The choice to stop everything for a moment, once again, and step into this portal of transformation was fueled by a strong sense of purpose. It required me to face several of my fears, and I saw this time as a rite of passage: a crossing from the boy I had been into the man I am becoming.

 

Over the past years, I had begun to be increasingly honest with myself, raising the standards of how I want to live and observing with precision where my actions did not fully match my words, or where my awareness still missed its blind spots. In essence, where I was not yet embodying what I believed in.

 

Through this process, I became aware of the parts of me still holding onto the boy, resisting the transition into a man. A man who is aware of his energy and where it flows. A man who makes clear decisions. A man ready for providership, protectorship, and fatherhood. Crossing the fear of commitment had been a major milestone a few months earlier; the fruit of significant inner work. This time, I was being asked to meet and strengthen the warrior in me.

 

Having grown up in a supportive and loving environment, I never had to fight in my early years.

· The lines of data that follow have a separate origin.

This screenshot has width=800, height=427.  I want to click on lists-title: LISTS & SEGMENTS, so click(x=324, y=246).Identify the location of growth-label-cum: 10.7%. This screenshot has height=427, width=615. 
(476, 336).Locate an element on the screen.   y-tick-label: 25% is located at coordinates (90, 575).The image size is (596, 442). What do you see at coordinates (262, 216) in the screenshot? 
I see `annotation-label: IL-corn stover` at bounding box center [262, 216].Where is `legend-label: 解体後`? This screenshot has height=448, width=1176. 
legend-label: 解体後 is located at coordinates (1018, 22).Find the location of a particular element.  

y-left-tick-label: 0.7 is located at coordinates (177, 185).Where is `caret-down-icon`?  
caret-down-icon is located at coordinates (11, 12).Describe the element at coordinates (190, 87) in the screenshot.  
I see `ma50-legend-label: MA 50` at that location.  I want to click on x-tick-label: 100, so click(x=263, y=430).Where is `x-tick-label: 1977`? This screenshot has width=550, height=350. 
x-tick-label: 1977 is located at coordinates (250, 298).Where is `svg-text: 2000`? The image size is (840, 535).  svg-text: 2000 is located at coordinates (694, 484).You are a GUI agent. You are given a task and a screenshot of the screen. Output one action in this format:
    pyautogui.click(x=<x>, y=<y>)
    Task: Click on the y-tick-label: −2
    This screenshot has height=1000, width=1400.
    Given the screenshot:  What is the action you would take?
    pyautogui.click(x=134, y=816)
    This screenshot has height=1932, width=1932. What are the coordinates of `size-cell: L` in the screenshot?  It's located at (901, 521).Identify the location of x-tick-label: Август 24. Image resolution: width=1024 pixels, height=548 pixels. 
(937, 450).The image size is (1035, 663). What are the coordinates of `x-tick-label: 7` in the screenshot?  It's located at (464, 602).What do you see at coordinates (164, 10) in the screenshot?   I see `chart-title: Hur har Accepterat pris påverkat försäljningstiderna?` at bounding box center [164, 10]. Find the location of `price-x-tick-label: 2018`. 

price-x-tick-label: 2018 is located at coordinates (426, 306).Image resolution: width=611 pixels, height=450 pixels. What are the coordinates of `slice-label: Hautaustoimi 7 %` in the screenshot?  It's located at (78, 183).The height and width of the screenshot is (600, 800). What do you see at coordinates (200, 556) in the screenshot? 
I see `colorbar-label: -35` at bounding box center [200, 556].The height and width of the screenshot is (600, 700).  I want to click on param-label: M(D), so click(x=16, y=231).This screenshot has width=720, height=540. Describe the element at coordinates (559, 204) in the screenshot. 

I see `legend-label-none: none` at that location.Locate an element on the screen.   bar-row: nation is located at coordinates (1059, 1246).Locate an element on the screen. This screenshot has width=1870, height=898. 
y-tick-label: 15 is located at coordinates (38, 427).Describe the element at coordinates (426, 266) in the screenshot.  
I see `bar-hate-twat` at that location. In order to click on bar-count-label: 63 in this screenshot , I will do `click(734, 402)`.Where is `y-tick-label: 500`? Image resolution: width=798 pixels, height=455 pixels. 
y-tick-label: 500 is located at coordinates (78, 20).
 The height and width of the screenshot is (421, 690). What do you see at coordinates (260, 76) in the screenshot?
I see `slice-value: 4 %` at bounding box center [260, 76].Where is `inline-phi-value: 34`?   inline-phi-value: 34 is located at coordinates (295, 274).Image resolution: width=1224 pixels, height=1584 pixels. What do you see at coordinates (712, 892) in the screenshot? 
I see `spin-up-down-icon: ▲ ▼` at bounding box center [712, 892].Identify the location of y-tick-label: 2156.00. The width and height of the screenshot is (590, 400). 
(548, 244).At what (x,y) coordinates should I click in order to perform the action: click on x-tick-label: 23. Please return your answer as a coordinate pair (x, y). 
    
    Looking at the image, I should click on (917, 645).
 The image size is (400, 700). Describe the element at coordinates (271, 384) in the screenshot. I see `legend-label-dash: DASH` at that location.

This allowed my nervous system to develop in a healthy way, giving me a sense of safety in the world. But it also meant I never needed to activate the warrior in me: the part that holds ground, speaks up, defends, protects. The part that does not fear pain. The part that faces threat eye to eye. The part that stands with relentless courage.

 

It was with the intention of unlocking this archetype that I chose to spend two months in China training with the Shaolin. It was this intention that kept me going whenever my mind tried to convince me to stop. When my legs were burning in horse stance. When I crawled hundreds of stairs down after running them up, my heart racing, sweat dripping from my forehead. When my knuckles split from hitting a tree thousands of times, or when I stood still to receive kicks that conditioned my legs to withstand pain.

 

I discovered the blissful and rewarding field that lies behind the burning fire of pain; a space where I can experience my real strength. Crossing that threshold again and again demanded resistance to pain, high focus, and determination. But there is nothing like the confidence that comes from reaching the other side. Nothing like the stability it builds inside.

 

And each time I crossed the fire, especially when my mind was screaming that I wouldn’t make it, it became more clear that these limits are not the truth. So much more is possible than I believed.

 

Whether it was holding a plank one breath longer while my abs were burning; breaking a brick that looked so solid; stretching a millimeter further when it felt like my legs would snap; sprinting the last hundred meters when my heart was hammering my chest; landing my first front flip after endless attempts; or stepping out of the kickboxing ring for the first time gasping for breath; every time I reached the other side, I expanded my realm of possibilities.

 

As my relationship with my body shifted, and my sense of what it was capable of expanded, I could feel the transformation spilling into the rest of my life. Words I had encountered many times before felt more true than ever: You can do anything. You can be anything.

 

While I have a long way to go before the warrior in me reaches full maturity, I have undeniably felt his power. My time with the Shaolin opened a door to a part of me that had been lying dormant, and I feel more alive simply sensing the journey ahead of strengthening this newly discovered warrior within me.

 

I feel immensely grateful for the masters who guided, challenged, and pushed me; for the peers who inspired me to give my best every day; and for those who brought joy, laughter, and soul to the entire experience.